Sono le parole con cui inizia la testimonianza di Bernardo Bertolucci che apre il libro-rievocazione di Mirko Grasso su Antonio Marchi. Personaggio centrale e di notevole rilevanza all’interno dei dibattiti sul cinema e la sua funzione estetica e sociale nell’immediato dopoguerra, il regista parmigiano era stato completamente rimosso (o quasi) dai percorsi culturali che esplorano quegli anni e questo libro ha il grande merito di ricordarne la figura. Nato nel 1923, in piena era fascista, la ricerca di Marchi si ferma nel 1958 quando abbandonerà Roma per tornare a Parma a produrre i gelati che un geniale artigiano, Antonio Tanara, realizzava solo a livello cittadino (nel 1965, i testi pubblicitari della ditta saranno affidati a Giovannino Guareschi che scriverà per essa le avventure di Gigino Pestifero il ribelle che si consola per le sconfitte subite da lui e il suo gruppo di ragazzini anticonformisti soltanto se mangia i gelati che gli piacciono). Da allora, Marchi non girerà più nulla e morirà nel 2003, dimenticato come cineasta. Scrive Adriano Aprà nella sua Prefazione al libro di Grasso:
«Il cinema italiano, questo sconosciuto, si potrebbe cominciare col dire. Antonio Marchi è un nome fra tanti che meritano di essere riconsiderati. Mirko Grasso lo ha fatto, e bene. E’ colpa della distrazione degli storici del nostro cinema se solo ora si è riempito un vuoto? Non proprio. A nostro conforto, diciamo invece che la ricchezza del nostro cinema è stata occultata da nomi che già all’epoca della loro maggiore presenza hanno occupato le prime fila dell’attenzione, e che da allora ci si è un po’ impigriti. Non solo per incapacità di individuare valori, ma per semplice impossibilità di vedere, che oggi è assai meno grave di ieri perché è assai più diffuso il bisogno di conservare» (p. 9).

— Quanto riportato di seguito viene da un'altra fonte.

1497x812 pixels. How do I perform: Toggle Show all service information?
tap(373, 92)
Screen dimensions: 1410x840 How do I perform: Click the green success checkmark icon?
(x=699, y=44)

Forse è stato così. Forse, però, Antonio Marchi, figlio di una generazione che ha conosciuto il cinema come arte grazie ai Cineguf, le organizzazioni universitarie volute da Vittorio Mussolini per avvicinare i giovani alla conoscenza dei capolavori del cinema mondiale, e ha subito l’impatto del suo fascino in una dimensione che svaria dal letterario al sociale, ha anche pagato i costi di una linea di produzione nazionale che privilegiava, da un lato, i grandi autori del neorealismo (da Rossellini a De Sica) e, dall’altro, il cinema di puro intrattenimento. Non c’era spazio, insomma, per un cinema come Marchi lo concepiva – fatto di immagini calde e poetiche e propenso a scivolare nell’ironia (il suo unico lungometraggio, Donne e soldati, diretto nel 1954 insieme al co-sceneggiatore Luigi Malerba, è considerato un antesignano dell’Armata Brancaleone, il capolavoro, sgangherato e strapotente, ironico e grottesco, girato da Mario Monicelli nel 1966).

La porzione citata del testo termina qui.